Artek’s program, titled “Rosenmüller: Christmas Vespers,” was not quite that. It was “a collection of music that was almost certainly performed at Venetian vespers services,” Gwendolyn Toth, the group’s director, explained in program notes. Brevity was evidently not a Rosenmüller hallmark, and “doing a complete vespers,” Ms. Toth wrote, “would be a very full evening.” As it was, the densely packed program ran almost two and a half hours.
It would be nice to report that the performances, conducted by Ms. Toth, made the time fly. They did not. In some ways they recalled the early days of the modern early-music movement, a half century ago, when point-making in performance practice was sometimes allowed to eclipse accomplished and attractive music-making.
Ms. Toth spent much space discussing niceties of pitch and tuning undoubtedly lost on most listeners, advocating “1/4-comma mean-tone,” which required the player of the positive organ, Dongsok Shin, to retune his instrument between several numbers. But the real problems were much more fundamental and immediate.
Apart from fine work by those playing strings and especially the trombone-like sackbuts, the performances had serious flaws, mainly stemming from the work of a few singers well past their prime. This is probably a minority report, to judge by the ovations from a sizable audience.
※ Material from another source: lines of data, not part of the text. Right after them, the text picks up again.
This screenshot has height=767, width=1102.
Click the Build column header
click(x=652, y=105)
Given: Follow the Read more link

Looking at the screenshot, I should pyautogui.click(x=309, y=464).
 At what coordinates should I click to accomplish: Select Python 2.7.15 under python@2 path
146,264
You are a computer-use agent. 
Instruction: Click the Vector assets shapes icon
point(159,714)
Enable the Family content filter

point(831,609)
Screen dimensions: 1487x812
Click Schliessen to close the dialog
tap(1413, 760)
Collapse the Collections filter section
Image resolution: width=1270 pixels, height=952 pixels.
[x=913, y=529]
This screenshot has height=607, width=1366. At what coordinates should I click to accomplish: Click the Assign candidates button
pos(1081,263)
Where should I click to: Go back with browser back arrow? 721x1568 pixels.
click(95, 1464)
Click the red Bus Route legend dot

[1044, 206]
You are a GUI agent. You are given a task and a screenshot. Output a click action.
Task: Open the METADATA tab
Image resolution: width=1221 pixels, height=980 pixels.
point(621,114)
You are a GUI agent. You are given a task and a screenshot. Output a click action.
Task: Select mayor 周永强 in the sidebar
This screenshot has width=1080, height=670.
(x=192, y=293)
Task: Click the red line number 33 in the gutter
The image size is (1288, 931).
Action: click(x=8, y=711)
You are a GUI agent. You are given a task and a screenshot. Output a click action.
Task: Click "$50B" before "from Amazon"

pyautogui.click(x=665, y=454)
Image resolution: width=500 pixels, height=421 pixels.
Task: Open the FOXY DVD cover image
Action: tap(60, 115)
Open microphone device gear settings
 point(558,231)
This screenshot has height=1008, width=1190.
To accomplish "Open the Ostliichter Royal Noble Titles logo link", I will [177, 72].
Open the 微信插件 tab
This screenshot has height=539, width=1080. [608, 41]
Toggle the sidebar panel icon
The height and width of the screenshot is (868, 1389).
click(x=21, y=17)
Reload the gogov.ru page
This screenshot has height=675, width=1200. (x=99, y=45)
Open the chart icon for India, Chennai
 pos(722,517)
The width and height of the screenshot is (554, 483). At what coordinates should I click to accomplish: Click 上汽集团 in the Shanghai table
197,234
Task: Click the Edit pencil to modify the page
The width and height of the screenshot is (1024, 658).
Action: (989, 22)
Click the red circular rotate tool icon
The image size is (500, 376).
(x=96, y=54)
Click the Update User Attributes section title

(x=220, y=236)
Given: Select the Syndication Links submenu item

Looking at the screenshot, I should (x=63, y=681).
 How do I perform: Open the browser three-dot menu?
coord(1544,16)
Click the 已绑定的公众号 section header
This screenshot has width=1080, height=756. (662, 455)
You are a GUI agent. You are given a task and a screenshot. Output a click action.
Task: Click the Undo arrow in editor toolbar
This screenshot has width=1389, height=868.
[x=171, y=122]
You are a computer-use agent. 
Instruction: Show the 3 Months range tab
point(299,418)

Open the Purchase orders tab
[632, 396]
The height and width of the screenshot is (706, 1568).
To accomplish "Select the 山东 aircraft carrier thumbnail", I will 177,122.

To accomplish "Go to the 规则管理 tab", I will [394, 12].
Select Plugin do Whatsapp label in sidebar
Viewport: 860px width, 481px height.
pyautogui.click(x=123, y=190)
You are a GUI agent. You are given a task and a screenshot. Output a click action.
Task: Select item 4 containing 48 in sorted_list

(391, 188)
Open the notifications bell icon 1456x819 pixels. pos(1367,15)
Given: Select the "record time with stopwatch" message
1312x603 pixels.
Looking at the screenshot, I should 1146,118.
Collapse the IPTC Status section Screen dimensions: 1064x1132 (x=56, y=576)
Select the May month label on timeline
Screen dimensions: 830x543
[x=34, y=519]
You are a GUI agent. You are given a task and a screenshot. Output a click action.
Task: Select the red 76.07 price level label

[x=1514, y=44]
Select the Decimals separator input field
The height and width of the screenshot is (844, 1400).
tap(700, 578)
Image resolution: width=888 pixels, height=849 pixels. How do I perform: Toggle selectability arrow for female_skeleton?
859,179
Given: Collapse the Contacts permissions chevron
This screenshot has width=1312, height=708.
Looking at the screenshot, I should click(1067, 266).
At any rate, the point was driven home the next night by the fresh, strong singing of Tenet. The Green Mountain Project, named for Monteverdi, has made a calling card of his great 1610 Vespers, one performance better than the last. Here it turned to his “Selva Morale e Spirituale” (“Spiritual and Moral Forest”), a large collection of sacred music published late in his life.
The first half presented six singers, led by the soprano Jolle Greenleaf, in works of moderate scale. The second separated the vocalists into duets and soloists before reassembling them for a big, magnificent finale, “Beatus Vir.” Especially notable in the smaller works were Ms. Greenleaf and her usual partner, the soprano Molly Quinn, in “Iste Confessor”; and the lone bass, John Taylor Ward, in “Ab Aeterno Ordinata Sum,” a showpiece that took him to the very bottom of his range.
Tenet’s instrumentalists broke up the program with substantial works by Nicolò Corradini, Giovanni Gabrieli and Giovanni Battista Fontana, allowing the two superb violinists, Aisslinn Nosky and Beth Wenstrom, to do some duetting of their own. In Gabrieli’s “Sonata XXI con Tre Violini,” the two excellent cornetto players, Alexandra Opsahl and Kiri Tollaksen, were joined by a third, Bruce Dickey, a renowned American virtuoso said to be visiting from his home in Italy.
But Monteverdi was clearly the star, exceedingly well served. Thus ended his 450th-anniversary year in New York.